** start **
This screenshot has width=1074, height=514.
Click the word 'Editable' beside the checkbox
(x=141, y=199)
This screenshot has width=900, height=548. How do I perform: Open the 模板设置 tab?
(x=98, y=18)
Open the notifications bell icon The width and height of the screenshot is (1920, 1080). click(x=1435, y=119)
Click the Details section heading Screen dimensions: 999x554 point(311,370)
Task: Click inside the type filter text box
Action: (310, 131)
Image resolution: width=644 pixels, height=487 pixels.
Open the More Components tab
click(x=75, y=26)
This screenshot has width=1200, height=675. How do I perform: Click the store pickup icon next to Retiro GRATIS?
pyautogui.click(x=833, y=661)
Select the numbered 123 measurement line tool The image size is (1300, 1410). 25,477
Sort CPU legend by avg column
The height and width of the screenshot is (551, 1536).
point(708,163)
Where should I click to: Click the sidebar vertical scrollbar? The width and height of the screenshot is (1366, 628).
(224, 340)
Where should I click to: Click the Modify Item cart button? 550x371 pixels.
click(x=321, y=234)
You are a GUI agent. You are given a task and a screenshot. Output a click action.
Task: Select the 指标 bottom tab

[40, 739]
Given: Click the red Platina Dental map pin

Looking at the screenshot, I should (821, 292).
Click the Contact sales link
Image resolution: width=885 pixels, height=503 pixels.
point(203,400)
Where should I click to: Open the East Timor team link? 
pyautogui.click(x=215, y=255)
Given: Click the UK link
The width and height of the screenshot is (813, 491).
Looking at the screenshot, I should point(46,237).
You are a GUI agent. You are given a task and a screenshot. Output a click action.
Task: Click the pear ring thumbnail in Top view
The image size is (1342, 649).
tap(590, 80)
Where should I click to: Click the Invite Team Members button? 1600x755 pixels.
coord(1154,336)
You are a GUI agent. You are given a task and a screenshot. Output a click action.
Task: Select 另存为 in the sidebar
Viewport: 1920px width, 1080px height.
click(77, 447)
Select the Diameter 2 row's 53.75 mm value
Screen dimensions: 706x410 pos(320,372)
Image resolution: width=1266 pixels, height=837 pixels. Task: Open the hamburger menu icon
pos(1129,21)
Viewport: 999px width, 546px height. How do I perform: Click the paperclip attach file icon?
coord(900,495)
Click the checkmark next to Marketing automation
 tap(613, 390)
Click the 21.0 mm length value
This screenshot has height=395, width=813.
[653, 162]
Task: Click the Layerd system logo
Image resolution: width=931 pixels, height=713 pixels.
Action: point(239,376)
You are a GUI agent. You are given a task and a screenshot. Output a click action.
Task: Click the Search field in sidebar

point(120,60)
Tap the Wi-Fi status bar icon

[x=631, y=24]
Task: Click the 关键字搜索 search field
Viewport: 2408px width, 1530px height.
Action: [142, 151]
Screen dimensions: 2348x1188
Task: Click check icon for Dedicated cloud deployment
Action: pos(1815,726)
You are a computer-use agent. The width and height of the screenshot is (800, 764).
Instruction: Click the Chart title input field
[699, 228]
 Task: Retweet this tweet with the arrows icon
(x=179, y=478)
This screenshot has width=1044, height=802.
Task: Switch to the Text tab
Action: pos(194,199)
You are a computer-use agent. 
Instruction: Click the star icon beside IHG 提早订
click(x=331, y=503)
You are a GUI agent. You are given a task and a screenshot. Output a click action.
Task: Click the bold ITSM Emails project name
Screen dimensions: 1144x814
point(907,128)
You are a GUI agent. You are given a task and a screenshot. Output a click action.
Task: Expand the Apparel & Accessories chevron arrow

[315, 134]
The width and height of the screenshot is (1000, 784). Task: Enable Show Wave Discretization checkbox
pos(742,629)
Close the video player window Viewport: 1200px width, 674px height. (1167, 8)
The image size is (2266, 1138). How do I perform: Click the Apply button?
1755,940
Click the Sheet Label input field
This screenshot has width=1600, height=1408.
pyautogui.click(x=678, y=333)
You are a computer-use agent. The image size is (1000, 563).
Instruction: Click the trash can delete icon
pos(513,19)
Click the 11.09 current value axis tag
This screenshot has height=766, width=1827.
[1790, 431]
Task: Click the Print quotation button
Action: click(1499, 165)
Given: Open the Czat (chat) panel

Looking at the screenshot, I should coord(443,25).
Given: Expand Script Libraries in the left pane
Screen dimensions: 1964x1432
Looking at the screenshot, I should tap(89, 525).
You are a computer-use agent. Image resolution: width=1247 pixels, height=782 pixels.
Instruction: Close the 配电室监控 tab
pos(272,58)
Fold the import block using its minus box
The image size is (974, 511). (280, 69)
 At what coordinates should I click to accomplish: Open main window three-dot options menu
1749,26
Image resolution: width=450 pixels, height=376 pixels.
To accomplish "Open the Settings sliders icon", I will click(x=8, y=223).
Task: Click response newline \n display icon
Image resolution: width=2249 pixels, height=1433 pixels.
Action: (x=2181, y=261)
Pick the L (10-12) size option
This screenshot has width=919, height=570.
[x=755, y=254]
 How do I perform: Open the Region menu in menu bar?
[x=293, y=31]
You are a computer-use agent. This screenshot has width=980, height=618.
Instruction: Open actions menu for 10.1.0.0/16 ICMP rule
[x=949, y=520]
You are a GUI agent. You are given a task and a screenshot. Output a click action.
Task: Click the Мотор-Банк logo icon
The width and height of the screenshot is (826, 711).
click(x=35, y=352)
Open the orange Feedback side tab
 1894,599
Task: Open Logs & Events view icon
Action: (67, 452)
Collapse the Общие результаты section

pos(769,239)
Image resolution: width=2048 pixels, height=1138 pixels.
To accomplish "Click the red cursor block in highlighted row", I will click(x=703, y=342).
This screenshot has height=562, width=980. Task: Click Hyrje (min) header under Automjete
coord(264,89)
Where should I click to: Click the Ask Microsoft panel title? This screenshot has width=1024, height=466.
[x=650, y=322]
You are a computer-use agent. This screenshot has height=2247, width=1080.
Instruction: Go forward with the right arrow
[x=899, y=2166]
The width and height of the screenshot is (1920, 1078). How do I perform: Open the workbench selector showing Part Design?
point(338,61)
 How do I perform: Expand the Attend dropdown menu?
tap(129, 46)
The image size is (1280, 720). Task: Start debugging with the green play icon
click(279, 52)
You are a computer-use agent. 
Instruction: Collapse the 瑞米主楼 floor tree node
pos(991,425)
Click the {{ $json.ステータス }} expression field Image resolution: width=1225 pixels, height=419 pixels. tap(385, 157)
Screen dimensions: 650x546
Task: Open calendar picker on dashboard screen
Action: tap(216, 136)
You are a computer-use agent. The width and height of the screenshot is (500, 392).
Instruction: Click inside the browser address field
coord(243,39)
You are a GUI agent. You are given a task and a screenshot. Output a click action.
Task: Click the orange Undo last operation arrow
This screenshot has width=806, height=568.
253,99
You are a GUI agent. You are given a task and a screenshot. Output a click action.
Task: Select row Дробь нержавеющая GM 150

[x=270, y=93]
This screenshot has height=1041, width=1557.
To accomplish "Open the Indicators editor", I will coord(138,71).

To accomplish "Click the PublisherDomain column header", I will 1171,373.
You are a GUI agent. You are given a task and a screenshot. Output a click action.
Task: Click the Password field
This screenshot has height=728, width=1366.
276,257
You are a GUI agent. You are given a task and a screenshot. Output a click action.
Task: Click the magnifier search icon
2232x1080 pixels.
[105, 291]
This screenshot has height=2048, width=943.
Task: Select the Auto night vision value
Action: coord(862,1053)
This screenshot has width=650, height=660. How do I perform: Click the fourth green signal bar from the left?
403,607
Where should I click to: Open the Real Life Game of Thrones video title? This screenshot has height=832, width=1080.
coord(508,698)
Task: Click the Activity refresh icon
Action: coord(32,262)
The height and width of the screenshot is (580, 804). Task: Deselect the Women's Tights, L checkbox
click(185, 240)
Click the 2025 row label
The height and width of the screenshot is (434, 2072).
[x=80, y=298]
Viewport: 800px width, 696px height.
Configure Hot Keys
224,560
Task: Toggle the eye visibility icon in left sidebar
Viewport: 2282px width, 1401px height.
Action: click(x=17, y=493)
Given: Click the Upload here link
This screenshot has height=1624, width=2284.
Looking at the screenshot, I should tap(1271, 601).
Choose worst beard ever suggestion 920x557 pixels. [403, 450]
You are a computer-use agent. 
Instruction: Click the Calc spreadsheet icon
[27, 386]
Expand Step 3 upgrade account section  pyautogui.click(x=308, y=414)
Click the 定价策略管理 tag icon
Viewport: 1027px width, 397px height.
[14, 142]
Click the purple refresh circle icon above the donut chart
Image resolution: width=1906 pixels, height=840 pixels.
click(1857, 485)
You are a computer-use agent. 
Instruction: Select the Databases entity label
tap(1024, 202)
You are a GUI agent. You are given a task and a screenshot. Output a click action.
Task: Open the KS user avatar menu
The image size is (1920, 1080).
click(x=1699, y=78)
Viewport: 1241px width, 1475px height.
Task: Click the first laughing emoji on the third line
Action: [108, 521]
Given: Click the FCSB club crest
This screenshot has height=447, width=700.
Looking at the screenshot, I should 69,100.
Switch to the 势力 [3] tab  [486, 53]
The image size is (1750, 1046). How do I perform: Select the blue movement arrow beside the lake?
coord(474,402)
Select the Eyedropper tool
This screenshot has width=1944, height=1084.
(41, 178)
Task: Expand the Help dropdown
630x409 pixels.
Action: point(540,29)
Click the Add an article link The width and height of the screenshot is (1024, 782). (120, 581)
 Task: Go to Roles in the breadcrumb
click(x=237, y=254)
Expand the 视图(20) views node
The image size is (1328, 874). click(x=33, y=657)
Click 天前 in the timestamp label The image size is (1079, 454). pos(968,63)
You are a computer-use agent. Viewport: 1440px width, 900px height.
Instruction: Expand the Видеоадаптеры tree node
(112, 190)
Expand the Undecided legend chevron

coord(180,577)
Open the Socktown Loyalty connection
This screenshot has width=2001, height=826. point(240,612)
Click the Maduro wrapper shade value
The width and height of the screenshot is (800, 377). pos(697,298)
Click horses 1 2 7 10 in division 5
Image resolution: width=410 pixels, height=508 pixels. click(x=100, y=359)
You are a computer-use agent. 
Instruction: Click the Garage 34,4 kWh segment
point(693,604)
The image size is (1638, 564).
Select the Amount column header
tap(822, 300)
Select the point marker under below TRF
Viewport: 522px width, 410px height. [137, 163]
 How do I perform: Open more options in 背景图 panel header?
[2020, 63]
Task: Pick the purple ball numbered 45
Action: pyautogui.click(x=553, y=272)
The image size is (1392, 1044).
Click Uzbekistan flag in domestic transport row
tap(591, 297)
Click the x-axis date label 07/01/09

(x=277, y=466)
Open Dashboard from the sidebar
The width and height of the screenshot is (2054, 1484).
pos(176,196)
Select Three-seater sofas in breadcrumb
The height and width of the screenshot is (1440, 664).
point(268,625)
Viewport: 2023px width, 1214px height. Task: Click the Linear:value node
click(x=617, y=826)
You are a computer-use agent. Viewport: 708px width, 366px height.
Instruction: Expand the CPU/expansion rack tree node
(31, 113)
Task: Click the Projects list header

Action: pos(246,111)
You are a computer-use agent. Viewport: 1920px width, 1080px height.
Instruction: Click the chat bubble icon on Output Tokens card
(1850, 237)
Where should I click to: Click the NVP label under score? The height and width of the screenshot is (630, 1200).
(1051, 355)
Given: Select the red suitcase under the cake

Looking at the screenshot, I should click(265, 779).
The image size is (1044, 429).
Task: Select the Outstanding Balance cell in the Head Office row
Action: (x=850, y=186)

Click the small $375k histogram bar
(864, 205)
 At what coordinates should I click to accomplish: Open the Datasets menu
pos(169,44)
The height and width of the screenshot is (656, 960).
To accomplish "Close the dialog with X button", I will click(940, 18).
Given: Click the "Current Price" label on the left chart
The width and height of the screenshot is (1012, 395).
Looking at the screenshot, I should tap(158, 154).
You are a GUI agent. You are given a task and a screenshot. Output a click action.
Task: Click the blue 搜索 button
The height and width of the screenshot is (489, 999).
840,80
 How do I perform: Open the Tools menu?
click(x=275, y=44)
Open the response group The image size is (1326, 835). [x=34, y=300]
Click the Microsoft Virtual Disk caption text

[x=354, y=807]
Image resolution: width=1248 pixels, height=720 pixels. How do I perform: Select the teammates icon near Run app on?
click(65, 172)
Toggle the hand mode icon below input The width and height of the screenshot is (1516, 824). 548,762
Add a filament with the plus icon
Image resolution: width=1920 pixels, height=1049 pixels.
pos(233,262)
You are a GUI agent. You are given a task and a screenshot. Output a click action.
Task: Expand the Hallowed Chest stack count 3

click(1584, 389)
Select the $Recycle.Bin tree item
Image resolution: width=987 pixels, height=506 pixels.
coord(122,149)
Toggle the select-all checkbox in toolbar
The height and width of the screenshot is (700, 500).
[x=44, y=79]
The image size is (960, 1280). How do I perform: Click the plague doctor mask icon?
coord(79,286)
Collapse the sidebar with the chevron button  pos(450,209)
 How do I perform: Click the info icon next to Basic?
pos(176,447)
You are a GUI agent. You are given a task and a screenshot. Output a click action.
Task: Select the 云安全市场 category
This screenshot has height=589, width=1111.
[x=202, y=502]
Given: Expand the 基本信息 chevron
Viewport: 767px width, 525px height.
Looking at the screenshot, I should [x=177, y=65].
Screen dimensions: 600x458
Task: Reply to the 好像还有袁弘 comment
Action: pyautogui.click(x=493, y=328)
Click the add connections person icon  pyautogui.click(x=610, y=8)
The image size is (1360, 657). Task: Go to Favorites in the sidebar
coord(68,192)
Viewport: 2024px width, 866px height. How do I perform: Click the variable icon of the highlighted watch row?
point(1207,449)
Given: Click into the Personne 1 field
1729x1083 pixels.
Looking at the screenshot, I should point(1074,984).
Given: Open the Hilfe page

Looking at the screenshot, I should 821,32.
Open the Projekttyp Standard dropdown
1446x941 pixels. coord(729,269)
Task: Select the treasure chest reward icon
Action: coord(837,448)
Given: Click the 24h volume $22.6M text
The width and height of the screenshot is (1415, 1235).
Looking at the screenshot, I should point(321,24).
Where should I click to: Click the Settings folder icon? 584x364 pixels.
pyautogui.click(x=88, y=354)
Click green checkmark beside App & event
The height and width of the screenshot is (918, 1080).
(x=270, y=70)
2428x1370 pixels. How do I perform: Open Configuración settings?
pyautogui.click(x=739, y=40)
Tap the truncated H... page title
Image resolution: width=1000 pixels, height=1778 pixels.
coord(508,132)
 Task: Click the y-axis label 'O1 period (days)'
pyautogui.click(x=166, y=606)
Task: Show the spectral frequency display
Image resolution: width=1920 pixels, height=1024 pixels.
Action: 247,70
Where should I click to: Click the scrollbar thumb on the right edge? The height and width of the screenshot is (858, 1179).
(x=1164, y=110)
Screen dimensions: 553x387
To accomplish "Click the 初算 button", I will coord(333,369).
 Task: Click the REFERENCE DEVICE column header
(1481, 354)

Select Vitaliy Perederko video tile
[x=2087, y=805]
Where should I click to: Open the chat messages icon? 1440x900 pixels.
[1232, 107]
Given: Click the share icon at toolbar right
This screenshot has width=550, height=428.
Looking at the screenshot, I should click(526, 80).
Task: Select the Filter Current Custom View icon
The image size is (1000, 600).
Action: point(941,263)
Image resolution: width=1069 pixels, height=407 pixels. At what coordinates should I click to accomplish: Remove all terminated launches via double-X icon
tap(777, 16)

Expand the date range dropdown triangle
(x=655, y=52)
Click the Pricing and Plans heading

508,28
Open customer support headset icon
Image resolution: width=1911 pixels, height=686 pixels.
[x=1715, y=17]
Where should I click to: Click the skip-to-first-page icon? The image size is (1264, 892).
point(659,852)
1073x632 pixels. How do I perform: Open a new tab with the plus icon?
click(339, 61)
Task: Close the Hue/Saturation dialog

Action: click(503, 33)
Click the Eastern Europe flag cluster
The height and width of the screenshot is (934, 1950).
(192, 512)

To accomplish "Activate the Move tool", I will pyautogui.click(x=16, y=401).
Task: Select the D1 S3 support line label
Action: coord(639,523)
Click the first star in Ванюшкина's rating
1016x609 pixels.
** end **
Count the lines above that contain the word "inside" and give only that number.

_EXERCISE OUTPUT_
2